Le Nouveau Monde découvert dans l’hémisphère occidental par les Européens à la fin du xve siècle fut appelé America en 1507 par un cartographe en l’honneur du navigateur italien Amerigo Vespucci. Ce nom fut assez rapidement adopté et adapté par les langues européennes. Le mot dérivé Américain a d’abord désigné les indigènes du continent, puis a parfois été étendu aux colons qui s’y sont établis, sujets de souverains européens. En 1776, treize colonies britanniques d’Amérique du Nord déclaraient leur indépendance sous le nom d’United States of America (États-Unis d’Amérique), nom que ses habitants ont pris l’habitude de tronquer, soit en disant United States, soit en disant America. Ils ont aussi pris l’habitude de s’appeler Americans. D’autres gentilés anglais moins ambigus ont été proposés au fil du temps (United Statesian, Usian, Usonian, etc.), mais aucun ne s’est imposé.
En français, une évolution semblable s’est produite et l’adjectif américain (comme le nom Américain) peut signifier ou bien « de l’Amérique, des Amériques » ou bien « des États-Unis d’Amérique ». Le mot est donc ambigu, mais en pratique le contexte suffit généralement à lever tout doute. Le mot prend le plus souvent un sens restreint aux États-Unis (l’économie américaine, la littérature américaine, etc.).
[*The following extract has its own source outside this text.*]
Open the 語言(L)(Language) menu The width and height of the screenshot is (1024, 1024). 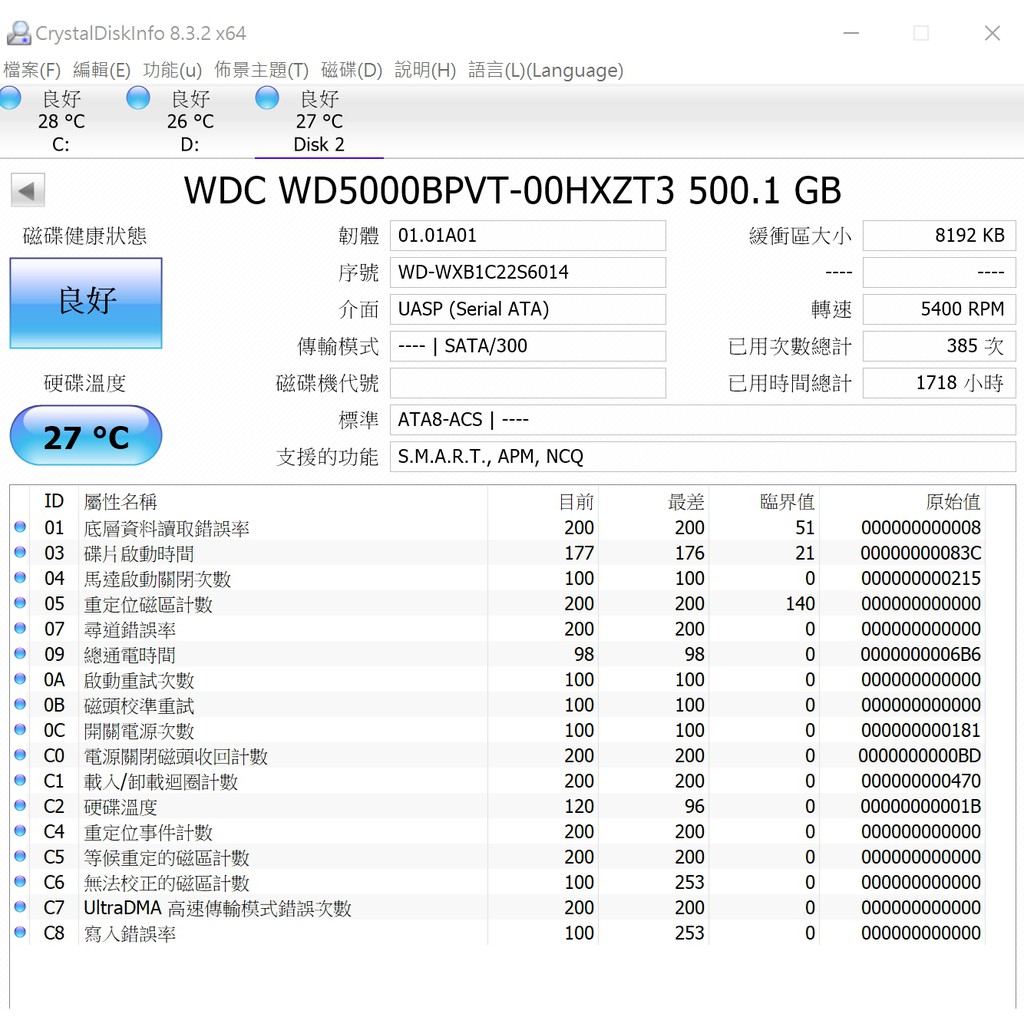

Cet emploi restreint du mot est tellement courant qu’on sent parfois le besoin d’utiliser le mot panaméricain plutôt qu’américain lorsque l’on veut clairement faire référence à l’ensemble du continent.
On peut comprendre que cette « appropriation » par les habitants d’un pays d’un nom qui devrait appartenir à tous les habitants du continent puisse parfois être sentie par ceux-ci comme fâcheuse, voire carrément impérialiste.
On se heurte à des problèmes similaires dans d’autres langues quand il faut parler des habitants des États-Unis. En espagnol, langue majoritairement parlée en Amérique du Sud, on trouve les gentilés concurrents americano, norteamericano et estadounidense. C’est ce dernier, qui dérive de Estados Unidos de América et qui est donc le plus précis, qui est généralement recommandé pour désigner les habitants des États-Unis. Remarquons que ce mot est cependant problématique au Mexique, république fédérale dont le nom espagnol officiel est Estados Unidos Mexicanos (États-Unis du Mexique). Pour revenir au français, on trouve parfois le mot États-Unien, formé à partir du nom États-Unis, auquel on a joint le suffixe -ien, très utilisé pour former des gentilés. La plus ancienne attestation connue à ce jour remonte à 1934. On la trouve dans un numéro de la revue politique québécoise l’Action nationale, sous la plume de son directeur Arthur Laurendeau :
On comprend facilement que les élites états-uniennes soient de race intellectuelle moins pure que les élites européennes1.
Le contexte où le mot est utilisé n’est guère flatteur pour le peuple concerné ! Même chose dans cet autre extrait de la même revue, dans un numéro datant de l’année suivante, extrait qui présente l’intérêt supplémentaire d’attribuer un père au mot :
Un étudiant nous écrit : « […] on nous infligea un de ces quelconques refrains à boire États-uniens (ainsi qu’écrirait Paul Dumas) comme en hurlaient nos voisins du temps qu’ils ne buvaient pas2. »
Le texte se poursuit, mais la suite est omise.